The news on Friday that the Bank of Japan had joined the ECB in pushing policy rates negative was absorbed with brilliant enthusiasm on Wall Street. At least, much of the attribution for the exceptional rally was given to the BoJ’s move. I find it implausible, arguably silly, to think that a marginal change in monetary policy by a desperate central bank on the other side of the world – however unexpected – would have a massive effect on US stocks. Subsequent trading, which has reversed almost all of that ebullience in two days, suggests that other investors also may agree that just maybe the sorry state of earnings growth rates in this country, combined with a poor economic outlook and still-lofty valuations, should matter more than Kuroda’s gambit.

To be sure, this is a refrain that Ben Bernanke (remember him? Of helicopter infamy?) was singing last month, before the Federal Reserve hiked rates impotently, and clearly the Fed is investigating whether negative rates is a “tool” they should add to their oh-so-expansive toolbox for fighting deflation.

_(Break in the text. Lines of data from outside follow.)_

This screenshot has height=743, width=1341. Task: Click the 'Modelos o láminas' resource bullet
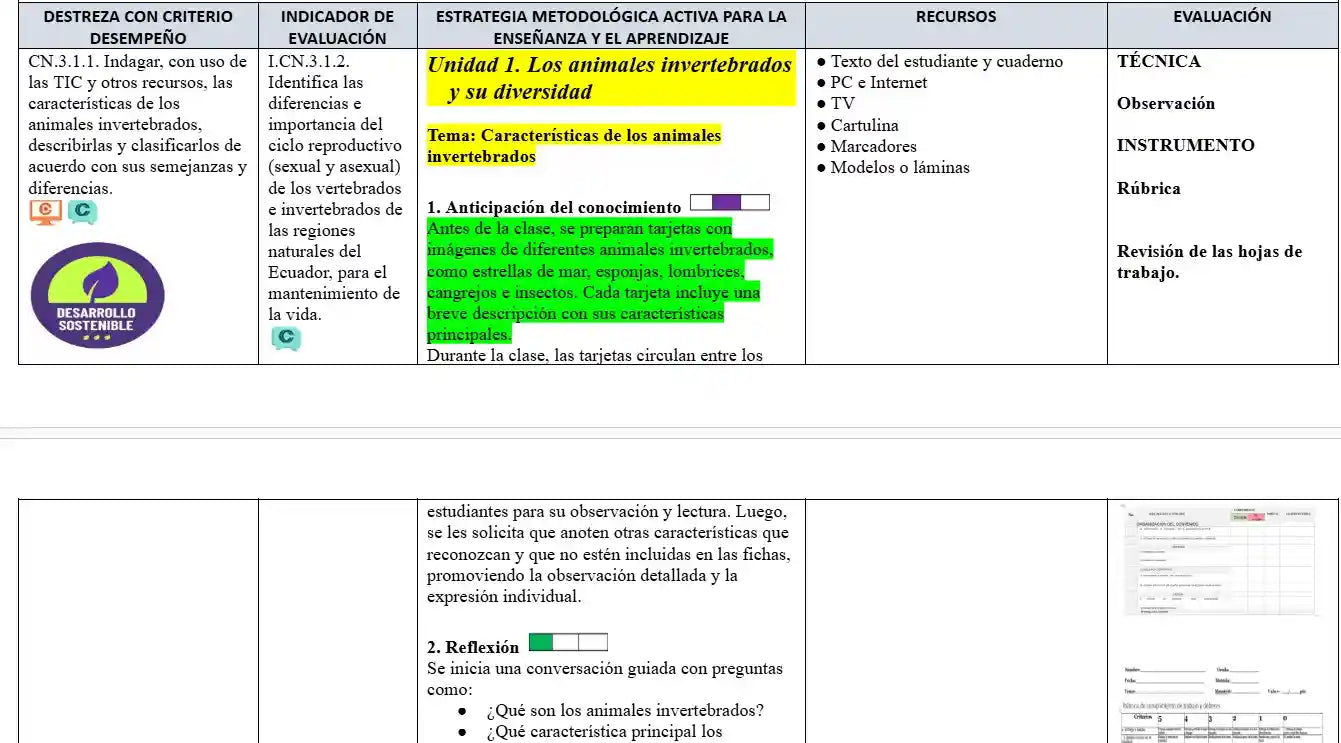click(899, 168)
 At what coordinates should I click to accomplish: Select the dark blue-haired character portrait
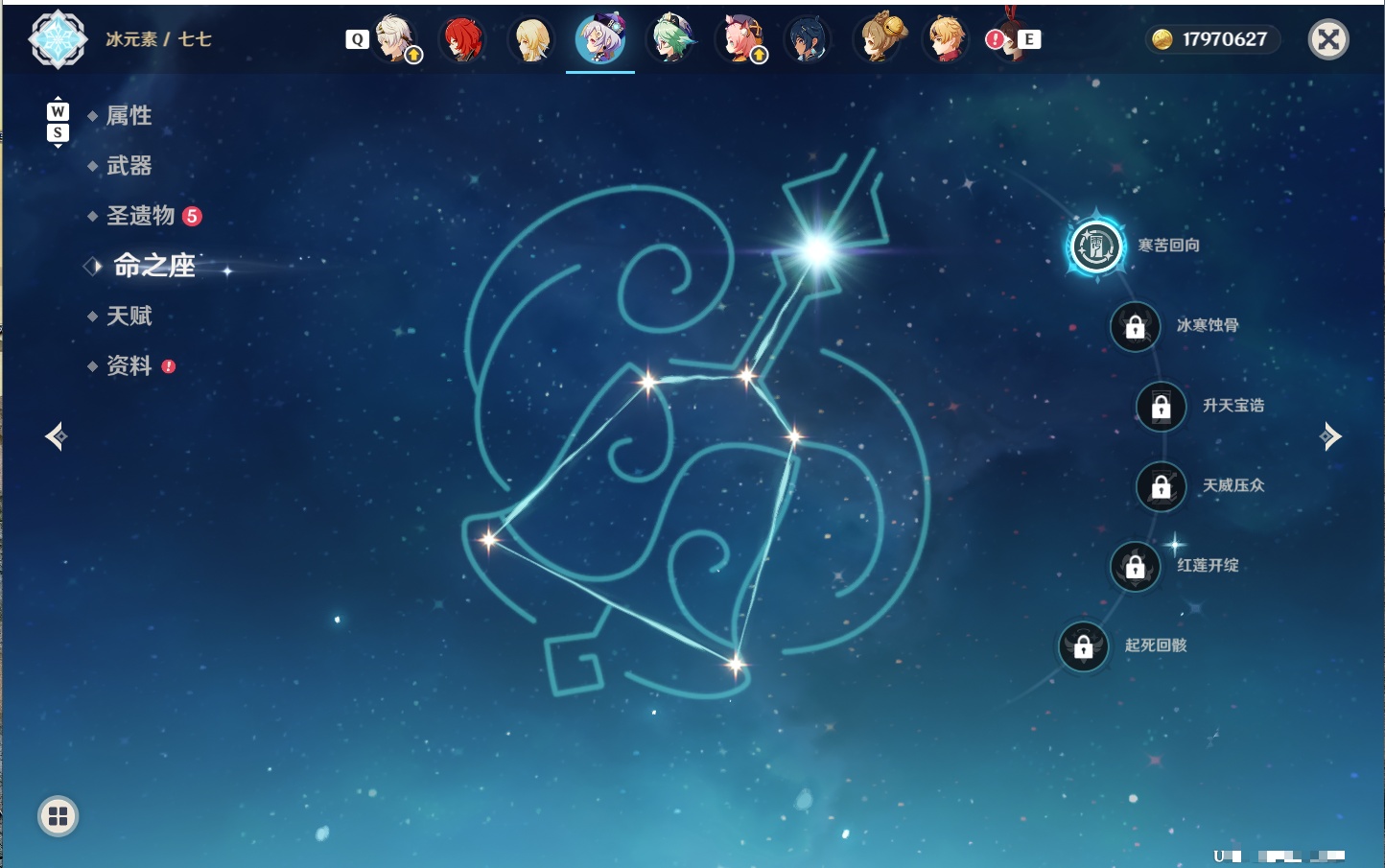pyautogui.click(x=808, y=39)

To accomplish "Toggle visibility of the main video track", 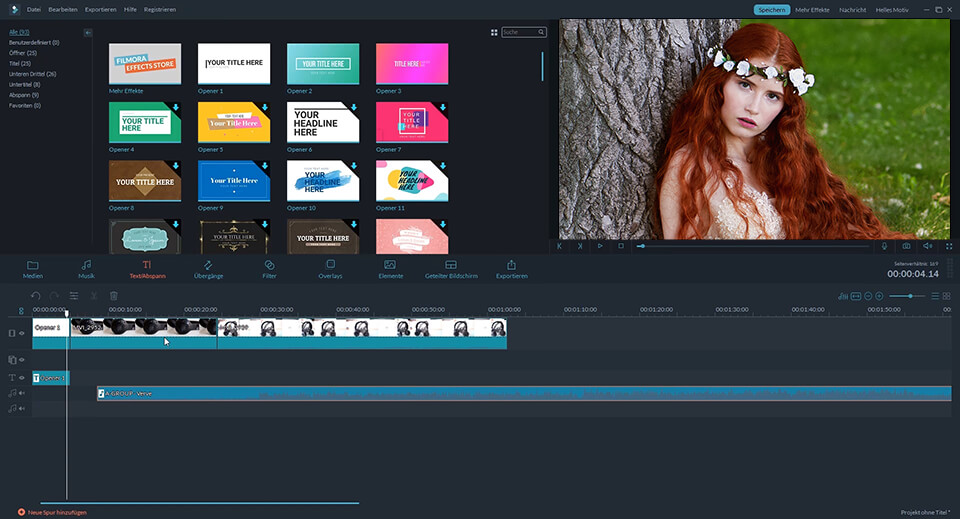I will pos(21,333).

Scratch that. The Fed no longer needs to fight deflation; inflation is at 2.4% and rising. The toolbox the Fed is interested in adding to is the one that contains the tools for goosing growth. That toolbox, judging from historical success rates, is virtually empty. And always has been.

Back to Japan: let me point out that if the BOJ goal has been to extinguish deflation, it has already done so. The chart below (source: Bloomberg) shows core inflation in Japan for the last 20 years or so. Abstracting from the sales-tax-related spike, core inflation has risen fairly steadily from -1.5% to near 1.0% since mid-2010.

japancorecpi

 

They did this, very simply, by working to accelerate money supply growth from the 1.5%-2.0% growth that was the standard in the late pre-crisis period to over 4% by 2014 and 2015 (see chart, source: Bloomberg).

japanm2

 

Not rocket science, folks. Monetary science.